Q. I'm fleshing out a SciFi script with a fairly complex entertainment technology. I don't want a whole exposition about how the technology works, but at the same time I don't want someone reading the script for the first time to be thrown off by unknown concepts. Should I write a brief description in the action outside of the dialogue? For example...
- JOE
- Sir, step out of the quadstar and keep your hands where I can see them.
- A quadstar is a vehicle that allows users to instantly transport into wherever they like. Its technology is based on beets.
You should never have anything in the script that wouldn't translate to the screen. If you need the reader to know it, for sure you need the audience to know it. So you can describe what a quadstar looks like (the audience will see that on screen), but you can't tell us in the action what it does or how it works. You need to either explain to us, or better, show us, what the new tech does.
So when Rick Deckard uses the Voight-Kampff to smoke out that Rachel's a replicant in BLADE RUNNER, Tyrell asks:
- TYRELL
- Is this to be an empathy test? Capillary dilation of the so-called blush response? Fluctuation of the pupil? Involuntary dilation of the iris?
- DECKARD
- We call it Voigt-Kampff for short.
Meanwhile we're seeing on screen that Deckard has Rachel's iris in closeup on his machine.

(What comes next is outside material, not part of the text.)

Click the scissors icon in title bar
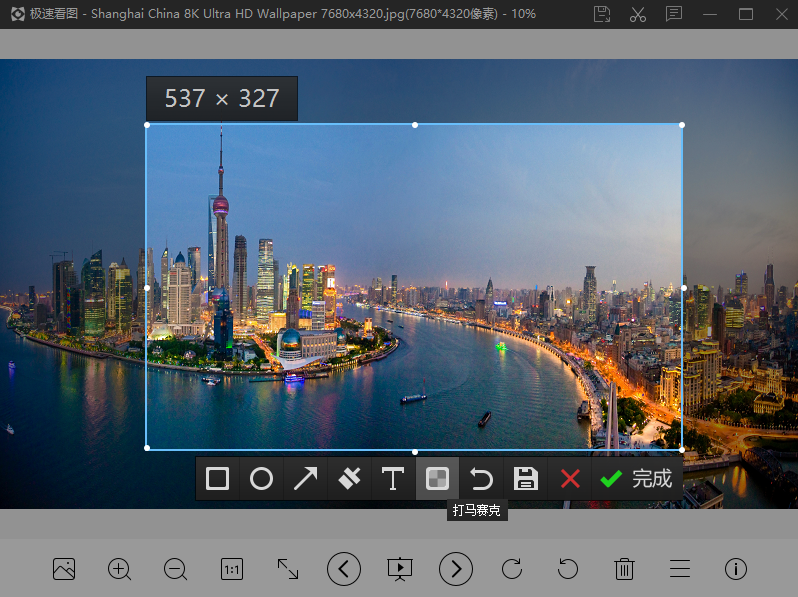The image size is (798, 597). coord(638,14)
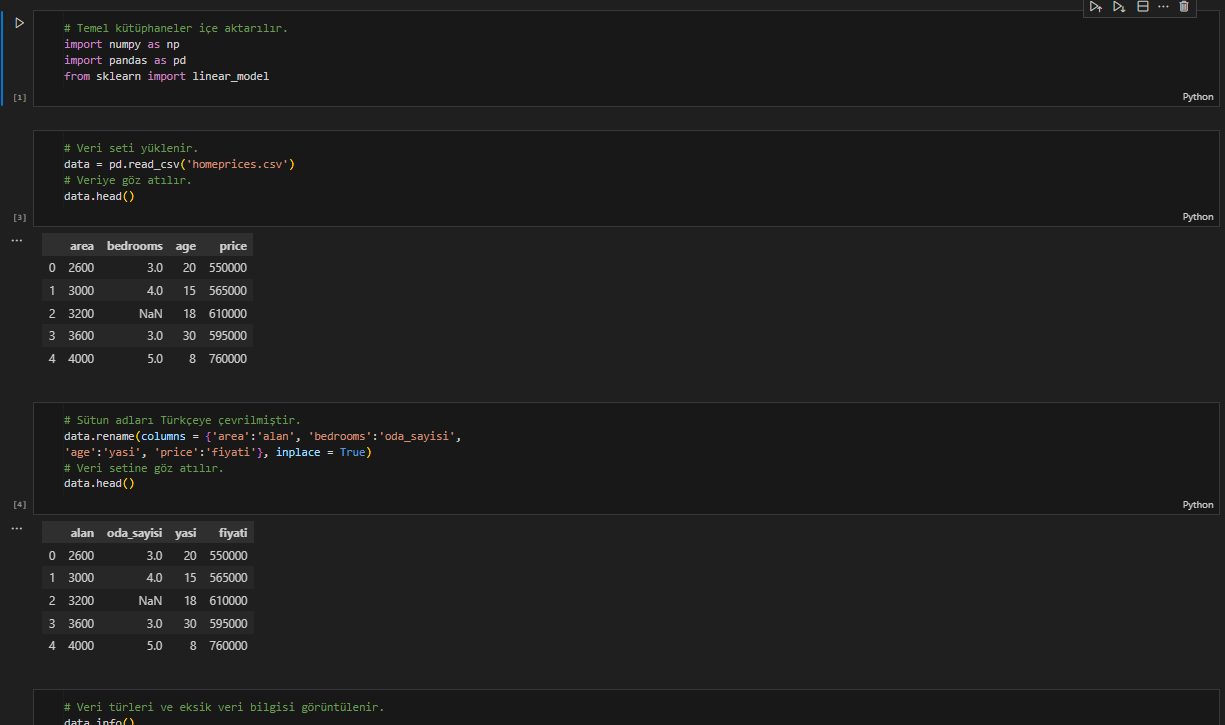The height and width of the screenshot is (725, 1225).
Task: Click the 'fiyati' column header
Action: coord(232,533)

Earlier in the film, we saw the disastrous Voigt-Kampff test of Leon ("Tell me, in your own words, only the good things you remember about your mother"), and there's some explanation there too.
Science fiction films always have a bit of exposition ("expo" for short). You want to keep it down to a bare minimum necessary for the audience to get it. They already kinda know what the movie's territory is anyway. When you go to see MINORITY REPORT, you know it's about people being arrested for crimes they are
going to commit.
But you do need to give the audience an explanation. That can be a TV news report (MINORITY REPORT), promotional film (JURASSIC PARK) or dialog, or any other clever way you can think of.
Also be clear what you need to explain. I don't think STAR TREK: TOS ever explained the transporter, because it was obvious what it did. BLADE RUNNER didn't explain the flying cars; they were obviously cars that also flew. But the replicants needed explanation, so there's quite a bit of talk about what replicants are in the BLADE RUNNER script.